* _Data for this exercise_
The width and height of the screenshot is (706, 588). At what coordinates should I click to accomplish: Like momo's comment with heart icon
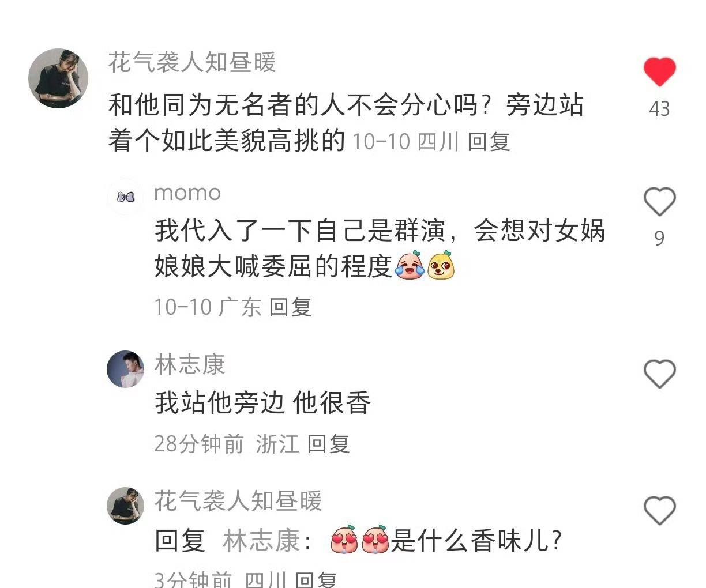659,202
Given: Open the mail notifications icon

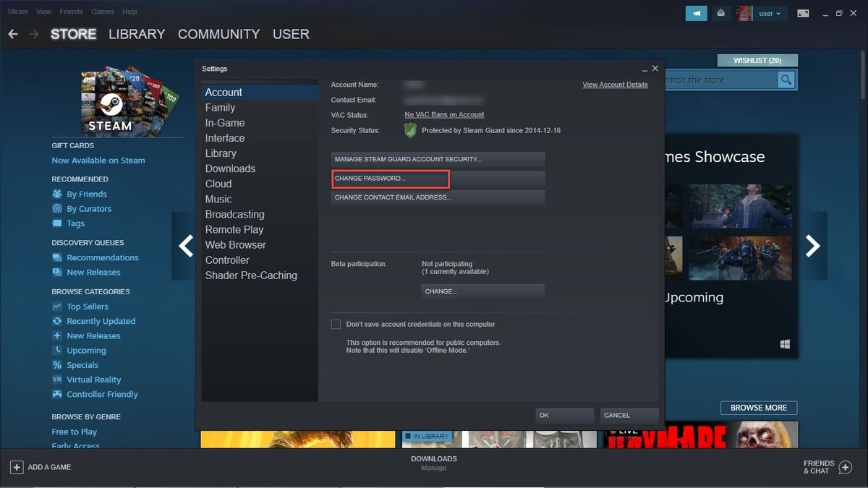Looking at the screenshot, I should click(x=720, y=13).
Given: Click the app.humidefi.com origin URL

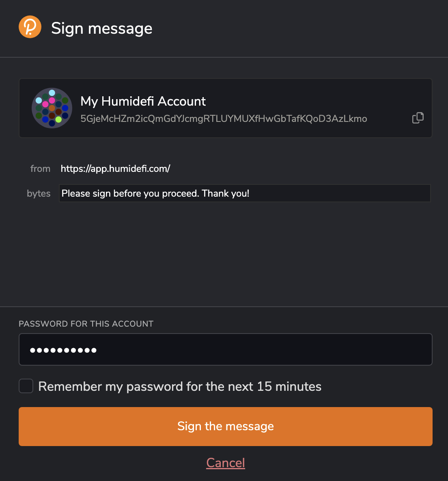Looking at the screenshot, I should [x=115, y=169].
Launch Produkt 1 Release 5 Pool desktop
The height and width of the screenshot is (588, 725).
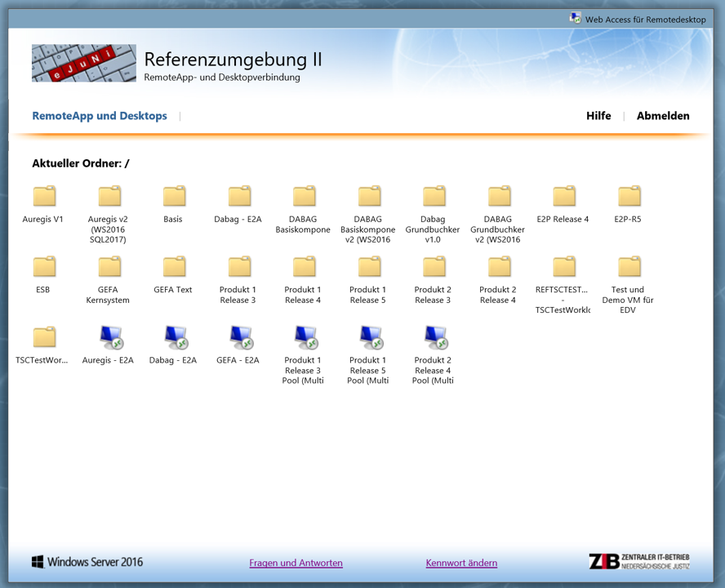tap(369, 338)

* _Task brief_
Word for word, return the material above, but drop the pictures.

* _Your response_
The width and height of the screenshot is (706, 588). At what coordinates should I click to accomplish: Like momo's comment with heart icon
659,202
Given: Open the mail notifications icon

Looking at the screenshot, I should click(x=720, y=13).
Given: Click the app.humidefi.com origin URL

Looking at the screenshot, I should [x=115, y=169].
Launch Produkt 1 Release 5 Pool desktop
The height and width of the screenshot is (588, 725).
tap(369, 338)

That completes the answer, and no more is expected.